The facts of this case, as shown by the plaintiff’s evidence, are clearly, and in the main correctly, stated in the plaintiff’s history of the case. But it cannot be claimed, and, indeed, is not claimed, that there was evidence to warrant a finding that Baughman had authority to extend the Seventeenth street sewer; nor do we think there was sufficient evidence to warrant a finding that there was such adoption by the city of this extension as would put him in the same position as if lie had complied with the city ordinances. The facts relative to this latter question are substantially as follows: Prior to this extension of the sewer by Baughman, a small living stream of water which flowed through adjacent property, flowed into that portion of the sewer previously constructed. After Baughman had extended it, the city supervisor connected with the extension two or three joints of pipe into which the stream was thereafter carried. These were laid wholly on private land, and so far as appears the action of the supervisor was not pre*85viously authorized nor afterwards ratified by the proper municipal authorities. As shown by his testimony, the purpose and effect of putting in these joints of pipe and the grate were not to bring to the city sewer water which did not flow there before Baughman made his extension, but to prevent rubbish from being carried into the sewer and blocking it up.

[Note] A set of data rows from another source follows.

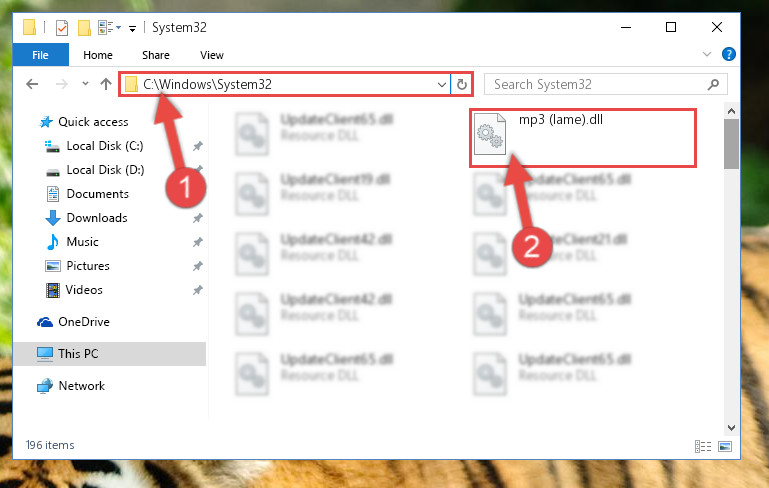Viewport: 769px width, 488px height.
Task: Unpin Downloads from Quick access
Action: click(x=198, y=218)

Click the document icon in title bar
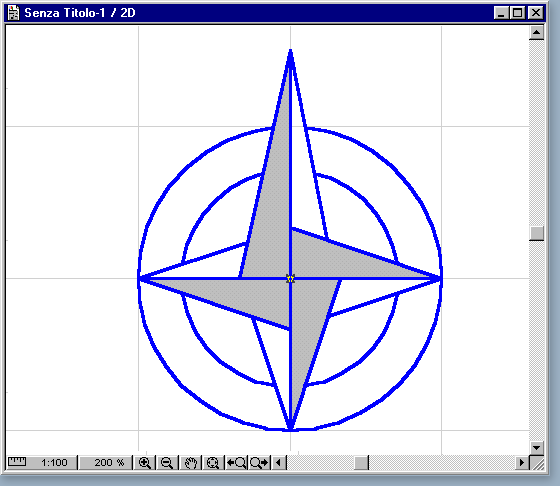click(14, 13)
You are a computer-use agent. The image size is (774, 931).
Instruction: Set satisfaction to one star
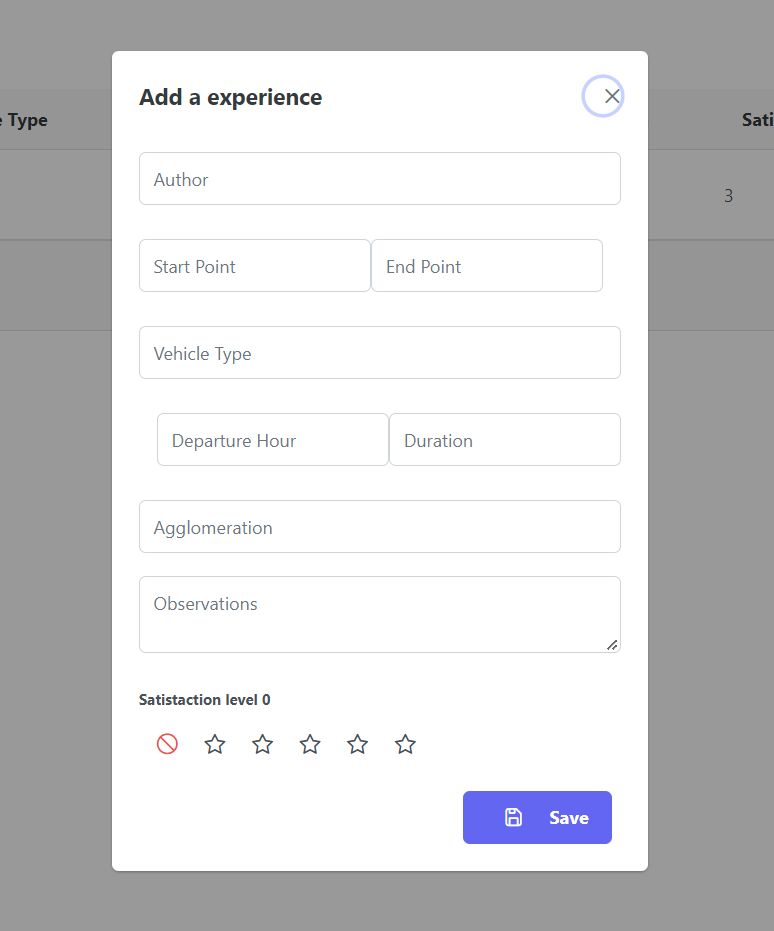[215, 744]
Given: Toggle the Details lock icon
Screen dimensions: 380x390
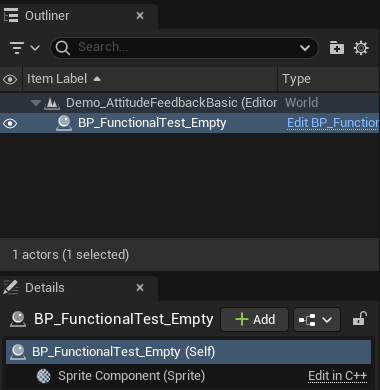Looking at the screenshot, I should (x=360, y=319).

These facts were not sufficient to prevent the application of the principle upon which the learned president of the court below based his decision. We concur in his conclusion and the reasons given therefor, that the plaintiff’s injury was not caused by the negligence of the city in respect of any duty it owed him. That question is adequately and satisfactorily discussed in his opinion to which we refer as expressing our conclusions.

Judgment affrmed.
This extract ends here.